**Your task:**
Pick up the poetry forum thread below and continue it from its final line.

** Begin Document **

0 posted 2008-01-10 07:15 PM


Like marks on the skin,
they are made

Unlike marks on the skin,
they don't come from fire or a blade

They do come from things
that are just as sharp
and things that have enough heat
to burn the heart

Clothing will hide the marks,
the ones on the outside

A smile will disguise the marks,
the ones on the inside


This poem popped in my head today while taking a walk.

Please critique away, teach me , this is my second day of school.



© Copyright 2008 delrayhc - All Rights Reserved
TomMark
Member Elite
since 2007-07-27
Posts 2133
LA,CA
1 posted 2008-01-11 12:02 PM


I liked the idea of comparing between scars in skin and heart/ cloth/smile/ to tell your hurt and hiding your feelings.

I read as
"the scar in heart is not like
the scar in skin which can
be covered by cloth.
I hide my inner hurt with my smiles."

You may try write a short one then add some emotions in to make it longer.

"Like marks on the skin,
they are made"

You may write more clear and direct.

keep writing.

I have read it many times. And I believe others are reading too. Only one has to think about what kind of  suggestions to give you, as a new beginner. I write what I think, also as a new beginner. Ah, others , they are wonderful real poets. truly.

again, keep writing. me too

delrayhc
Junior Member
since 2008-01-09
Posts 19
Delray Beach , Florida U.S
2 posted 2008-01-11 12:34 PM


Thanks TM  for the post, and for pointing me in the right direction.

** End Document **
** Begin Raw records **

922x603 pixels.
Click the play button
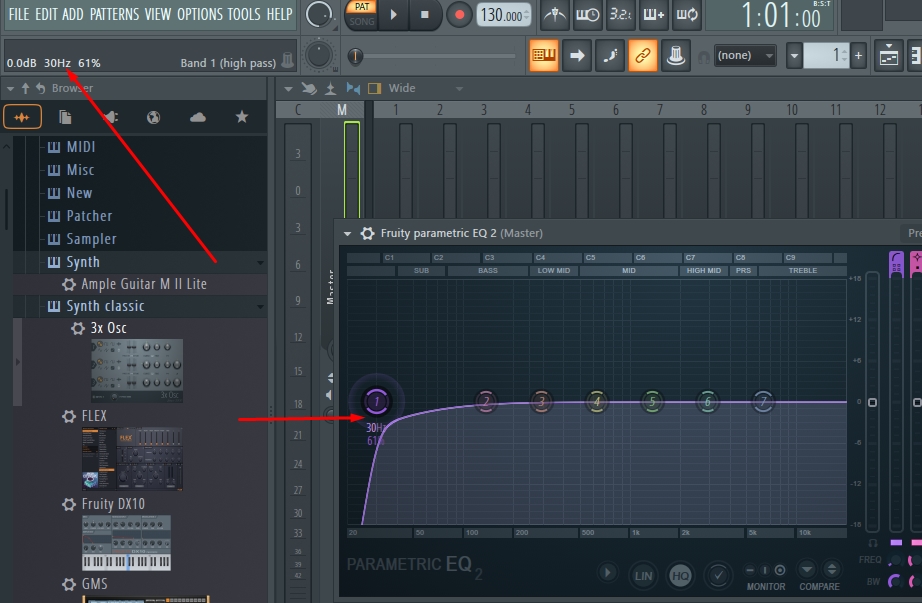[x=393, y=15]
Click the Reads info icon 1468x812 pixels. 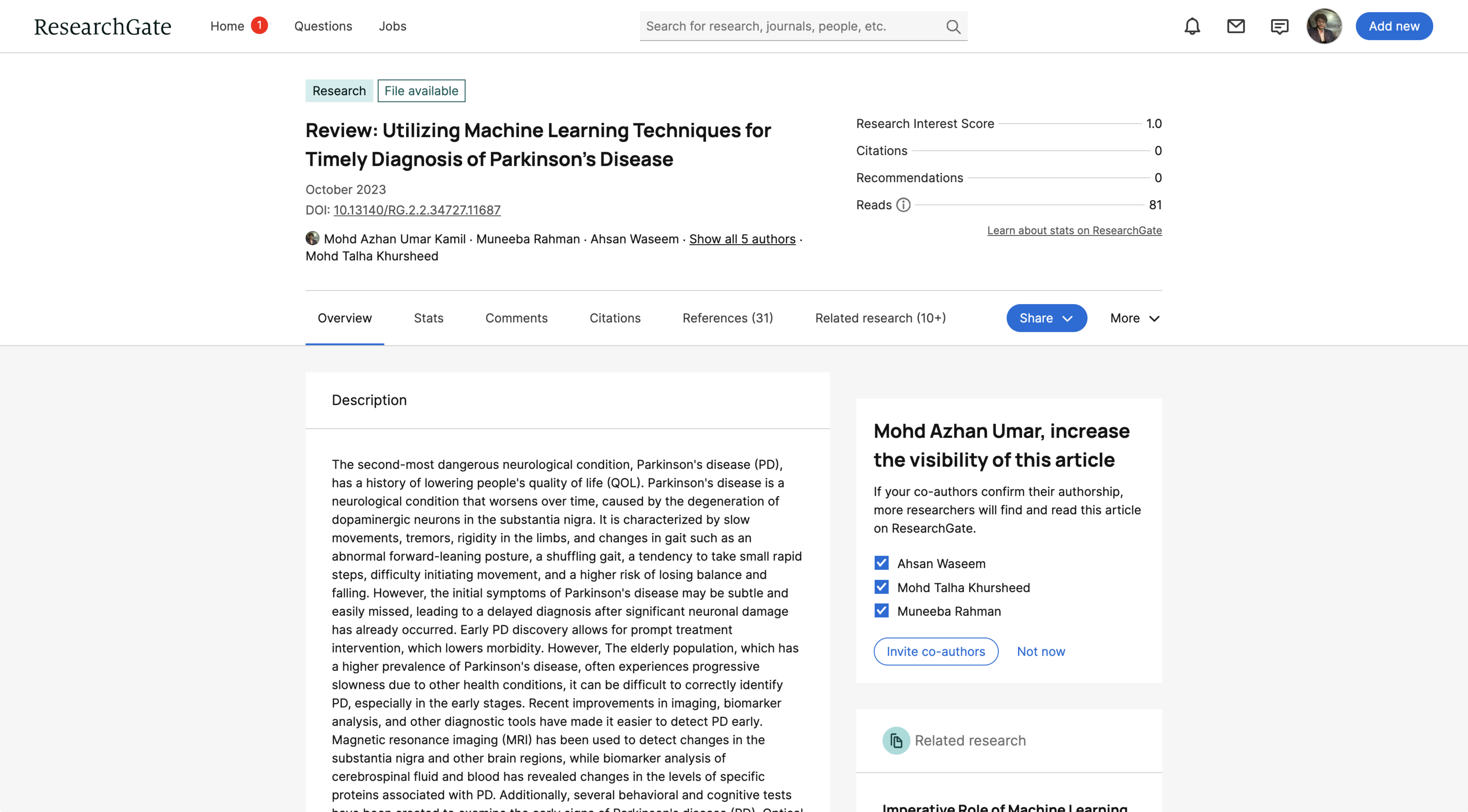pyautogui.click(x=903, y=205)
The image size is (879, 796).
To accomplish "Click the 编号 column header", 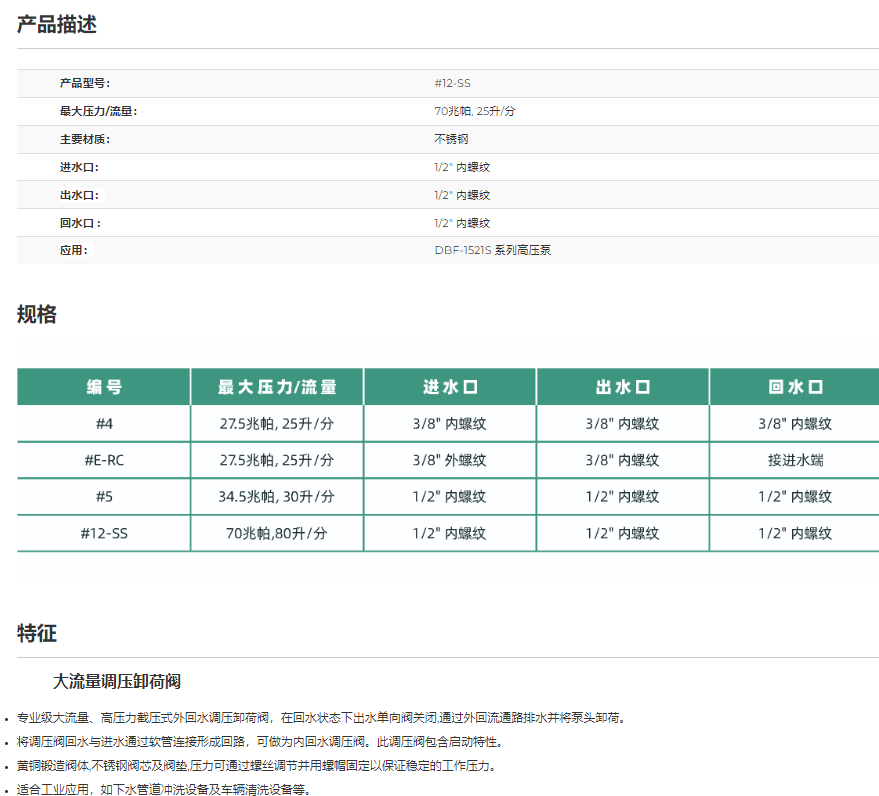I will [x=104, y=387].
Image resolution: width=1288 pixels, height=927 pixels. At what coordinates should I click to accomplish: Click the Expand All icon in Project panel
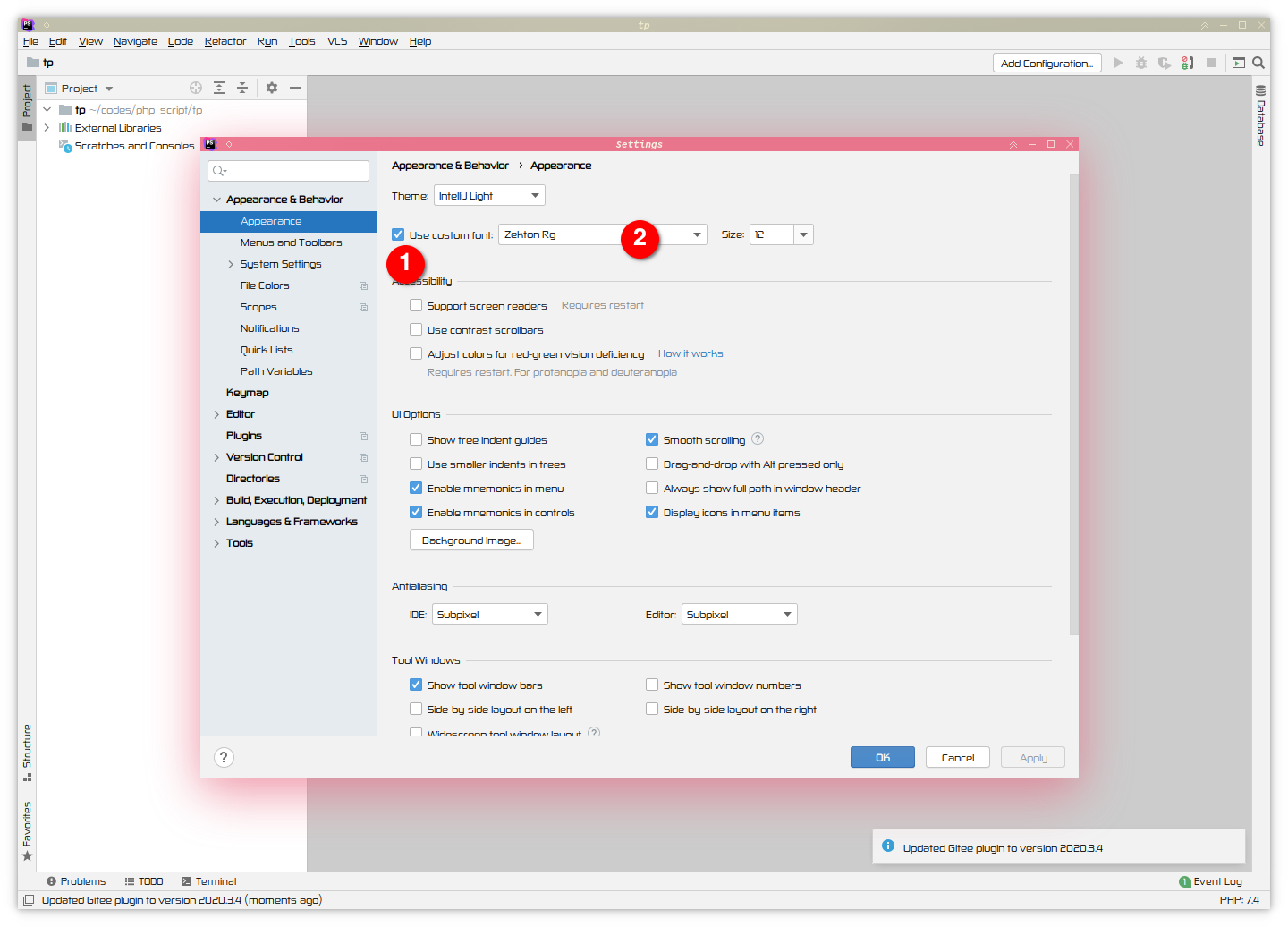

** End Raw records **

**Response to the task:**
Ive never read much poetry, could you tell me the names of some famous authors that I should check out?

TomMark
Member Elite
since 2007-07-27
Posts 2133
LA,CA
3 posted 2008-01-11 12:59 PM


where is Brad? Jim and Jim? Grinch? Balladeer? Chops?  Not A Poet? (funny we have to ask Not A Poet about some poetry books),Bob K?  I think they will give you the right answers. I am reading poems on this site, Poems(a textbook) to learn meters and styles and some basic knowledge about poetry, and Shakespeare's Sonnet because I am dreaming to write a sonnet someday in the future.

There is a classical poems collection in this site where there are many old-style poems if you call them classical. If you have questions, just remind you, the author has long gone.   http://www.netpoets.com/classic/

have a good night and write more!


Bob K
Member Elite
since 2007-11-03
Posts 4208

4 posted 2008-01-11 03:31 AM


Dear delrayhc,

         Thank you for this poetry.  I believe you actually have two poems here, one of which is the kind of poem you think you ought to write, and which is actually pretty good in it's way.    By this I mean the first twelve lines, what you think of as the actual poem.

     What I would like to call your attention to are the two lines below, which I believe you simpley tossed off as a a prose comment on the poem above.

     In the first block of poetry you are working like the dickens to get an authentic sound of poetry into your work.  You are working to reach a good analogy, which TomMark pointed out so well in her comment, and your sense of the pain of the world comes through.  I believe your pain, I believe your analogy, I believe your hard work and you are to be congratulated for all of that.

     What you've done in the next two lines, however is something very special indeed, and I'm not sure how to explain it to you.  First, let me offer it to you the way I see it, as an epigram, a short, in this case two line, and pithy poem.  Often they turn on wit or a rhyme, but not in this case.

This poem popped into my head today while taking a                      
     walk.
Please critique away, teach me, this is my second day at        
     school.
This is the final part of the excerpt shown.